[READING TEXT — start]

I’m not sure when an elevated cognizance of my own mortality first impinged on my thoughts. It might have started when a childhood friend and neighbor passed away a little while back. As young kids, Mark and I spent many hours tossing a football around my yard, pretending to be Terry Bradshaw and Franco Harris. Or throwing a wiffle ball while one of us threw sidearm pitches like Kent Tekulve, and the other did the famous Willie Stargell windup at the plate. I changed schools in the ninth grade, and we lost contact for decades. A little over two years ago, he sent me a Facebook friend request, and I was happy to reconnect after all those years. I intended to start an online conversation to catch up with him, but never quite got around to it. Good intentions and all that. And then, in early 2022, he died. Because he was two years younger than me, his passing reawakened my own sense of mortality.
Or perhaps it started when I realized that all the doctors I have seen in recent years are younger than I am. That was not the case twenty years ago. But it is now, and I’m not sure exactly when that happened.
And speaking of doctors, I just got a diagnosis that rocked me back on my heels. It wasn’t the worst kind of news — I’m not terminally ill, or disabled, or anything like that — but it was significant enough to make me imagine my life’s clock ticking away the seconds more insistently than before.
All these things bring me to Reason #7 why I believe Kindred Spirits, my second novel, will be worth reading: With my unknown expiration date clearing its throat in the background (“Ahem!”), I gave serious thought to what I want my writing legacy to be. Sure, I wanted to tell a good story that would get your adrenaline pumping. If the protagonist’s pressures at work and issues at church don’t get your attention, her homicidal neighbor will. But I also wanted to give people something to talk about after they’ve digested the plot. I wanted to make this one count.
Let me put it another way: I’ve preached more messages and taught more Bible classes than I could possibly count. And I know that even people who were there for most of them will forget the lion’s share of the messages. That’s just human nature. But a published book may long outlive its author. So I’ve tried to think of all the things I’ve learned, all the mistakes I’ve made, and all the things I’ve taught. I asked myself what I’d want to say to readers if this were my last chance to say anything. What great truths would I want to convey? The Solid Rock Survivor series is intended to convey my most hard-won convictions about life. Fighting Back accomplished some of this. Kindred Spirits, I think, does it better. And book three, with a working title of The Long Game, should be better still, a fitting capstone to the series, and to my career as an author even if I never write another book after it. It reminds me of a snippet of conversation between my protagonist Roz and one of her neighbors:
“How long have you and Mrs. Grimm been neighbors?”
“Half a lifetime, I guess.” He sighed, perhaps an old man’s acknowledgment that the road ahead was now much shorter than the road behind.
Don’t get me wrong. I’m not feeling at all morbid. I’ve had nonagenarians on both sides of my family tree. I still have a lot of plans. I hope to be running my firm, writing books, composing tunes, taking road trips — and still preaching and teaching — decades from now. But if it doesn’t turn out that way, I’ve done my best to make Kindred Spirits a book worth reading. And rereading. If you can see yourself enjoying Christian fiction with a bit of an edge, a bit of political incorrectness, intense action, and some deep thoughts, then I am confident you’ll like this book. I wrote it like it might be the last thing I ever did. Release date to be announced soon!

[READING TEXT — finish]
[DATASET — start]

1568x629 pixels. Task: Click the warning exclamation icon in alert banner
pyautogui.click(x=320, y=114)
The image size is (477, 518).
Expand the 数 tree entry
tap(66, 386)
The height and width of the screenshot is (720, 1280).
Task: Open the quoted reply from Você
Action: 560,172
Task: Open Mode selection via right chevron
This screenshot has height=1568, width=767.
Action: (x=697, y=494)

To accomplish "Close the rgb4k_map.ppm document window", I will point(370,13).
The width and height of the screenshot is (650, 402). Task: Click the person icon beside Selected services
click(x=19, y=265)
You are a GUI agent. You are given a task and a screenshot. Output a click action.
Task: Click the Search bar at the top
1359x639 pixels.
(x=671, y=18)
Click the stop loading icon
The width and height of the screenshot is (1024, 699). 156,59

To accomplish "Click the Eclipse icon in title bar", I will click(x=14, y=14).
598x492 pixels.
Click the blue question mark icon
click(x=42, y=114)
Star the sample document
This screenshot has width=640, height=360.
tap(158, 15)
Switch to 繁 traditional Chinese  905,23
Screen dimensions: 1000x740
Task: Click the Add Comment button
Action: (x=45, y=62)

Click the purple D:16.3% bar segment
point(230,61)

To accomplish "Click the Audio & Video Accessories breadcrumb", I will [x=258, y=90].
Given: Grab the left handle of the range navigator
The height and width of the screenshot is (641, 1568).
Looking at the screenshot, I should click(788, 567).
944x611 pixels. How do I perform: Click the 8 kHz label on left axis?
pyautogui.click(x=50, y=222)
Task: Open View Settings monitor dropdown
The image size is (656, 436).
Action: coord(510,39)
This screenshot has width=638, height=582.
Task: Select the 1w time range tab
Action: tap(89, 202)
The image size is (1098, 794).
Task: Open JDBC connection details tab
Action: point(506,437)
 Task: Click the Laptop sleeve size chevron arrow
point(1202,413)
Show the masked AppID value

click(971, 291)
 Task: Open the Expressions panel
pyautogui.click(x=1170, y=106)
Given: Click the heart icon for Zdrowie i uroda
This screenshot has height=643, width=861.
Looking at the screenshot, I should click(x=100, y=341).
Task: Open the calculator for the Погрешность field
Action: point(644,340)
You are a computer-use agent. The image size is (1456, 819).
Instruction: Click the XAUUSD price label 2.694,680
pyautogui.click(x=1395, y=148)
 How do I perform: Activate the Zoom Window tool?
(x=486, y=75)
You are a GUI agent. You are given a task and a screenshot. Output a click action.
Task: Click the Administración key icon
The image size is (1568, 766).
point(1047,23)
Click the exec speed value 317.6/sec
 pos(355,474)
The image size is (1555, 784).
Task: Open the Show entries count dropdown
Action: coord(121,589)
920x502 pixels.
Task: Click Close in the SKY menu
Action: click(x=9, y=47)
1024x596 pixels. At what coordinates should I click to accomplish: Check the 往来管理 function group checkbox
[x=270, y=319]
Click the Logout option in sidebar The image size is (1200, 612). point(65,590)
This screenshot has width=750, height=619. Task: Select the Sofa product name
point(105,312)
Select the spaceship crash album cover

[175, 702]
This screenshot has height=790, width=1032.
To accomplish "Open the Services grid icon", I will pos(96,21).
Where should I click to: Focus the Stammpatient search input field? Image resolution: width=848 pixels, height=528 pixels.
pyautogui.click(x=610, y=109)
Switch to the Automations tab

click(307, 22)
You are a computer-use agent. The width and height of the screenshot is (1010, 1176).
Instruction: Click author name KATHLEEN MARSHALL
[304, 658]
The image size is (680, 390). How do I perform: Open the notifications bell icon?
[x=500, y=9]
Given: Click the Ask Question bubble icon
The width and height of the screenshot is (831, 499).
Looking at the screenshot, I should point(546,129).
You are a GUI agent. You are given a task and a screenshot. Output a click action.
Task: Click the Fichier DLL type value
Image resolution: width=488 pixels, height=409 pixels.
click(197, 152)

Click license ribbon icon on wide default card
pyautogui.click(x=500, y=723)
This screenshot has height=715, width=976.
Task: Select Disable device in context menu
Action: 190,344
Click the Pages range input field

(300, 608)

[DATASET — finish]

#### QUESTIONS
1 - In the post, what is the working title of the third book in the Solid Rock Survivor series?
2 - Name every athlete the post mentions in the childhood memories of playing with Mark.
The entries above come from a separate source.

#### RESULTS OF THE TASKS
1 - The Long Game

2 - Terry Bradshaw, Franco Harris, Kent Tekulve, Willie Stargell